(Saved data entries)

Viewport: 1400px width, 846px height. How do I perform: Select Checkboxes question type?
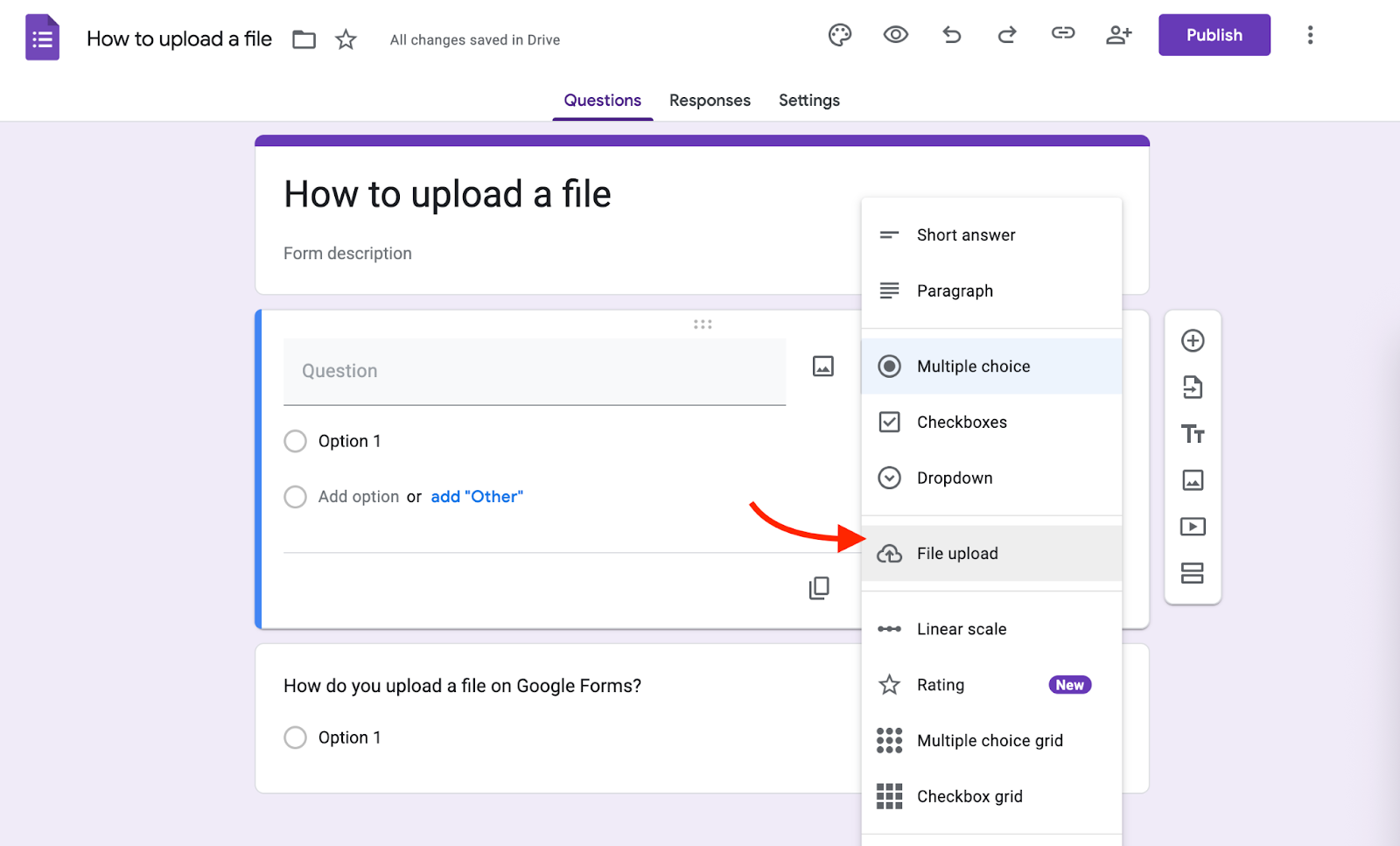tap(962, 423)
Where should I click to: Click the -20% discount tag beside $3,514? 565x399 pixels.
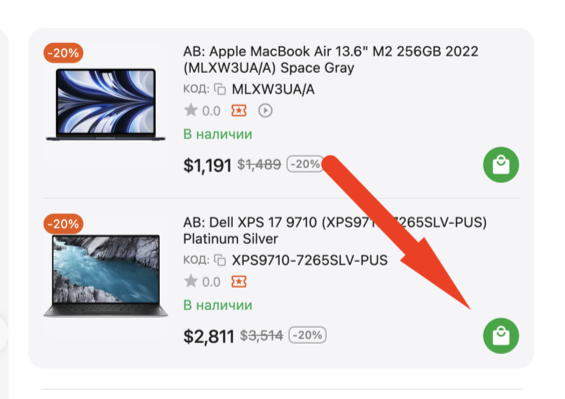[x=308, y=335]
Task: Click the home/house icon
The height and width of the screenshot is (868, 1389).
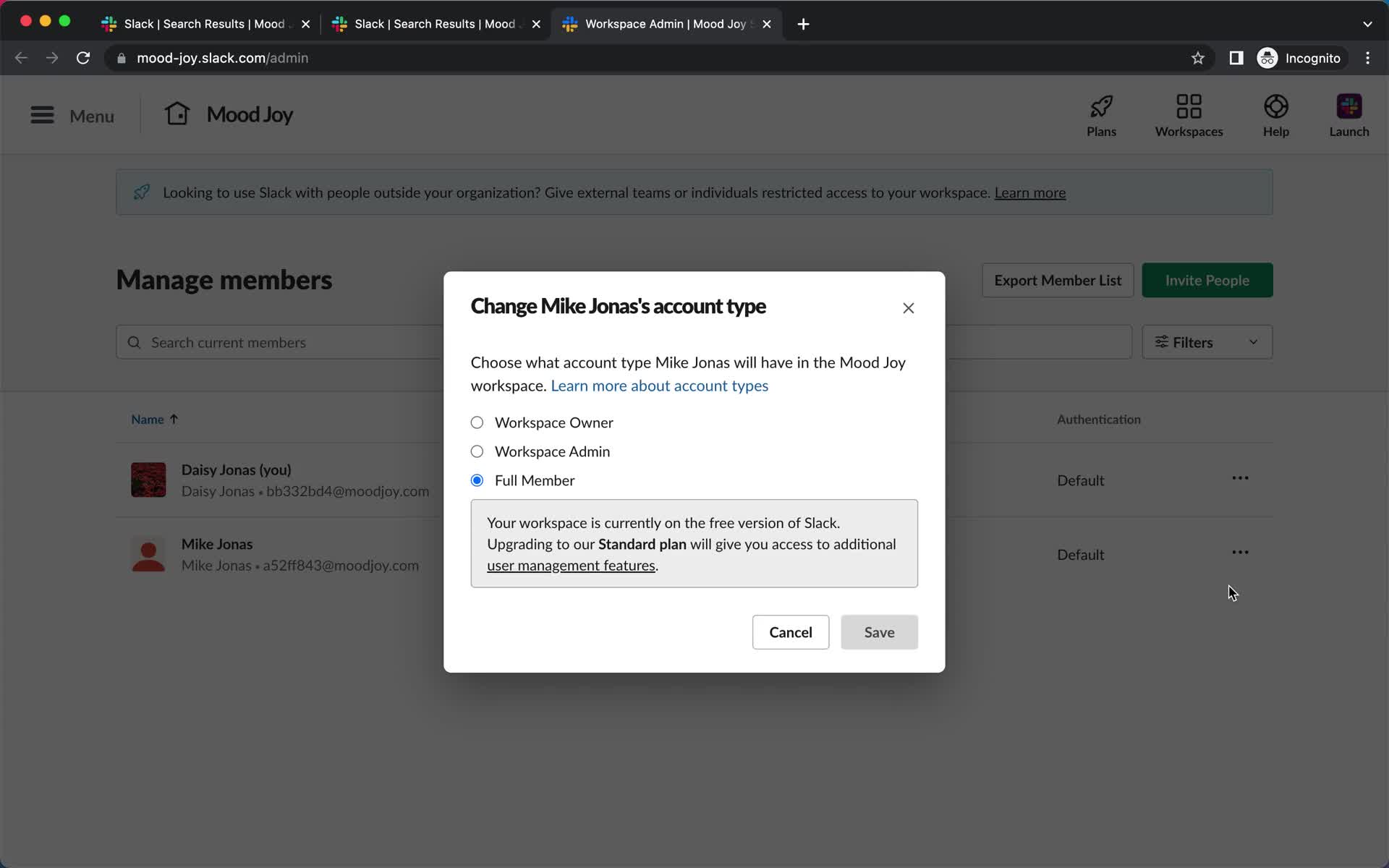Action: (177, 113)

### [Work task]
Could the data be reproduced exactly, with the pictures omitted?

### [Result of the exercise]
Viewport: 1400px width, 846px height. How do I perform: Select Checkboxes question type?
tap(962, 423)
Where should I click to: Click the -20% discount tag beside $3,514? 565x399 pixels.
[x=308, y=335]
Task: Click the home/house icon
The height and width of the screenshot is (868, 1389).
Action: (177, 113)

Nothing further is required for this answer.